Exercise goal →
Please list every line of the material below that contains the string "width", treating uppercase and lowercase as different.

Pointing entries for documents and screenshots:
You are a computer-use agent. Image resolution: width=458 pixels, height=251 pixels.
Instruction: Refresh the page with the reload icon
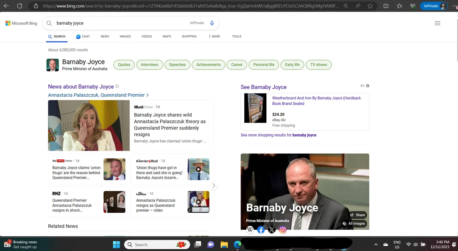click(x=20, y=6)
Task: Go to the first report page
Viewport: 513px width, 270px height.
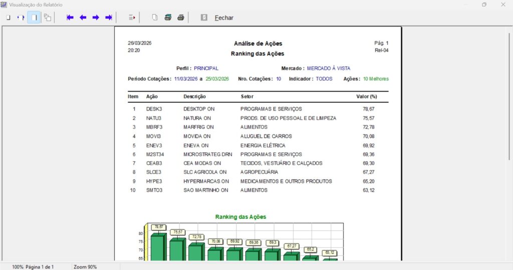Action: pyautogui.click(x=70, y=18)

Output for this task →
You are a computer-use agent. Image resolution: width=458 pixels, height=251 pixels.
Viewport: 513px width, 270px height.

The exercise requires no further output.